Car manufacturer, Honda has become the most recent business to prepare to leave Britain as circumstances change and global forces alter the shape of the motor vehicle industry as the country prepares to leave the European Union.
Honda will be closing the doors in their Swindon based plant, just outside of London. The closure is set to take place in 2021 and will result in the loss of 3,500 British jobs. The factory produces an estimated 150,000 cars a year, will close once its current line of Civic cars comes to an end. This is the company’s first ever closure in its 71 year history.
Greg Clarke, Britain’s business secretary mentioned in a statement that the decision was “a devastating decision for Swindon and the U.K”.
Honda has decided to follow other companies that have decided to leave Britain as result of uncertain market conditions. regulation and challenges from financially backed technology companies that are pursuing electric vehicles. Last month, Ford said it was cutting thousands of positions across Europe as emission rules and decreasing demand left quite a dent in its profits.
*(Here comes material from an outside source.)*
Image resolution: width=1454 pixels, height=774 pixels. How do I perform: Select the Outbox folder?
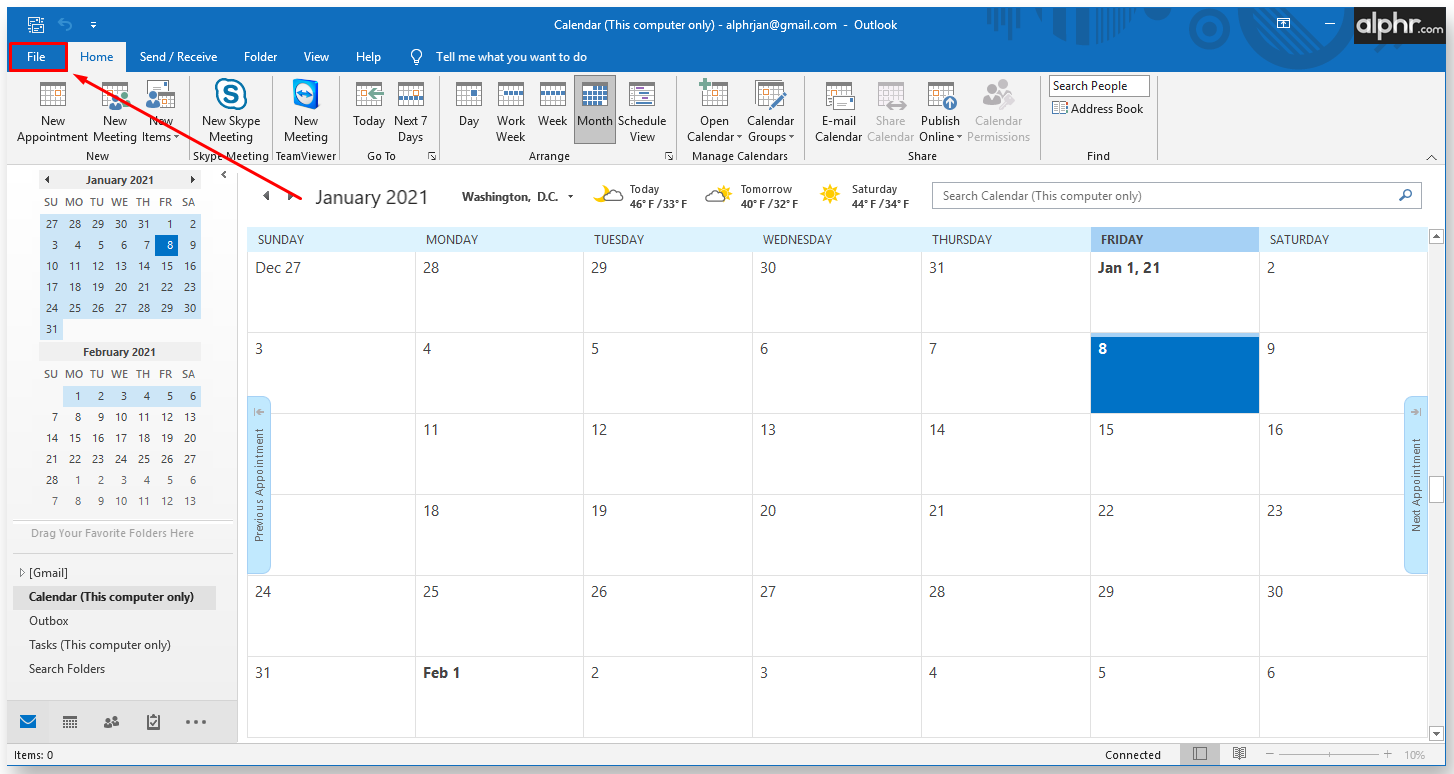(49, 621)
Similarly to Nissan, Honda stands to benefit from a new trade deal between European Union and Japan, which will make it easier for them to produce cars in Japan. Their production lines in Japan will be closer to markets viewed as having greater growth potential, like China and Indonesia.
Honda’s operations in Britain depend heavily on being connected to the European Union. The company had already mentioned it would close its factory temporarily in case no-deal Brexit triggered chaos. About 40% of the components that Honda uses at the Swindon factory come from the European Union. While 35% of its experts are sent to the region, according to the government affairs manager at Honda Motor Europe, Patrick Keating.